Impactful public engagement with our research has long been a part of research practice at Portsmouth and was captured in our two impact case studies:

George Burrows conducts massed choirs and the Solent Symphony Orchestra © Kevin Purdy

Performing the musical archive: research transforming repertoires, programming and performance practices

Critical musicological research by Prof George Burrows and Colin Jagger impacted on musical programming and practitioner and public understandings of the performance and reception of music. Burrows’ ‘Pompey Messiah’ project engaged Portsmouth audiences and performers in critical discourses surrounding musical authorship and ‘Diva’ performance conventions through public talks, exhibitions and recreating an 1812 version of Handel’s Messiah. Burrows’ critical edition of Stanford’s Cello Concerto (2012) informed cellists’ in the UK, US and Mexico and Jagger’s critical edition of Gilbert and Sullivan’s The Yeomen of the Guard (2016) impacted on a leading company in New York City and the Sullivan Society in the UK to produce further research-informed productions. 

Researcher Matt Smith positions a large puppet at a practice-as-research event © Walid Benkhaled

Transformative applied theatre innovations: impactful puppetry and storytelling-theatre

The applied theatre research of Dr Erika Hughes and Dr Matt Smith informed the Action against Covid Transmission (ACT) and Tupumue projects. The projects delivered training and developed resources to support communities in the informal settlement of Mukuru in Nairobi, Kenya. ACT raised awareness of the COVID-19 crisis and disseminated related public health messages through puppetry and storytelling. Hughes’ research also impacted upon military veterans in the UK and the US, helping them and their audiences to work through experiences and traumas of wartime service, and Smith’s applied theatre work impacted marginalised communities in the Portsmouth area. 

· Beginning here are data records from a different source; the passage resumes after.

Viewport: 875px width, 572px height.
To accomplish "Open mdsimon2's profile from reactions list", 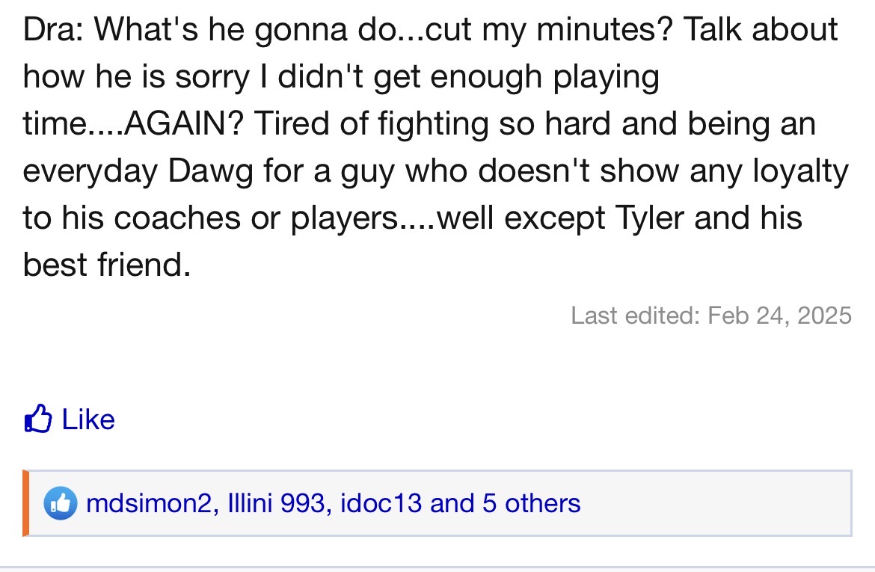I will point(150,503).
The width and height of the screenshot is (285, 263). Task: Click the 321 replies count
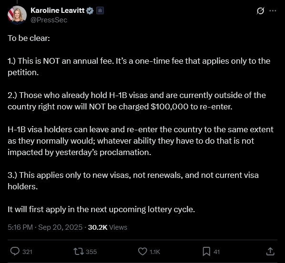tap(27, 252)
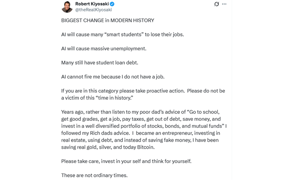Click the line about smart students losing jobs
This screenshot has height=180, width=292.
pos(122,34)
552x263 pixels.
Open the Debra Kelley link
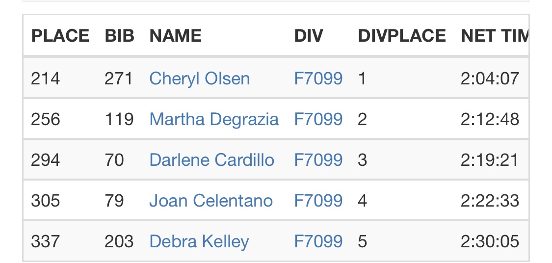[199, 241]
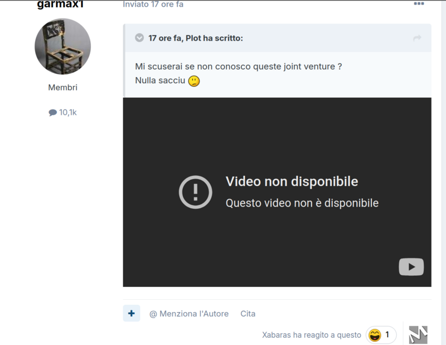This screenshot has width=446, height=345.
Task: Click the checkmark icon in the quote header
Action: tap(139, 38)
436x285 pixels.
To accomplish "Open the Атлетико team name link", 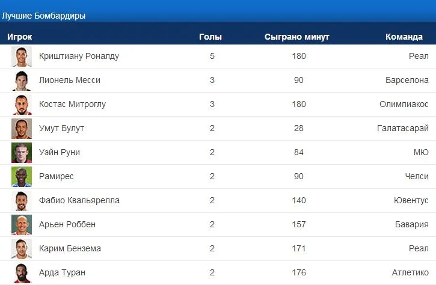I will click(410, 272).
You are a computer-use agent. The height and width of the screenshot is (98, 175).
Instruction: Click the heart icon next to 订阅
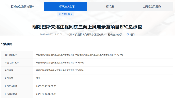click(x=128, y=34)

Collaborations and partnerships

We have been recognised for our excellent collaborations and partnerships with key stakeholders. These include local, national and international organisations that are key to our research and its dissemination, such as our collaborations with Journeys Festival International, Portsmouth Comic Con, London’s well-established Cinema Museum, DarkFest, and No.6 Cinema.

In addition, our staff have collaborated with the National Museum of the Royal Navy, Portsmouth Historic Dockyard, and the FirstLight Trust, a military wellness charity. Our research has resulted in impactful collaborations with the Mukuru Arts Centre in Nairobi for their Action against Covid Transmission (ACT) project. 

Infrastructure and facilities

Our research has been supported by investment in new specialist facilities including our White Swan Building for Music, Drama, Dance, Performing Arts and Film and Screen Studies, developed in partnership with Portsmouth’s historic New Theatre Royal. The University has also invested in screen studies and music technology, refurbishing our Eldon Building to include television and music studios, featuring the latest technology, and a cinema for teaching, research and public engagement events.

Building on the existing facilities and our strong teaching and research culture, our Faculty of Creative and Cultural Industries won £3.6 million from Solent Local Enterprise Partnership for a new Centre for Creative and Immersive Extended Reality (CCIXR), providing state-of-the-art XR labs and multimedia facilities. CCIXR builds on our track record of interdisciplinary projects combining creative and immersive extended reality with arts and humanities research, which contribute to the University's Future and Emerging Technologies research theme. The facility, located within the Eldon Building, features cutting-edge technologies including photogrammetry, volumetric capture, and virtual production technology. These world-leading facilities will have an invaluable impact on our practice-based research in music technology, performance and screen studies. They will also drive future income generation.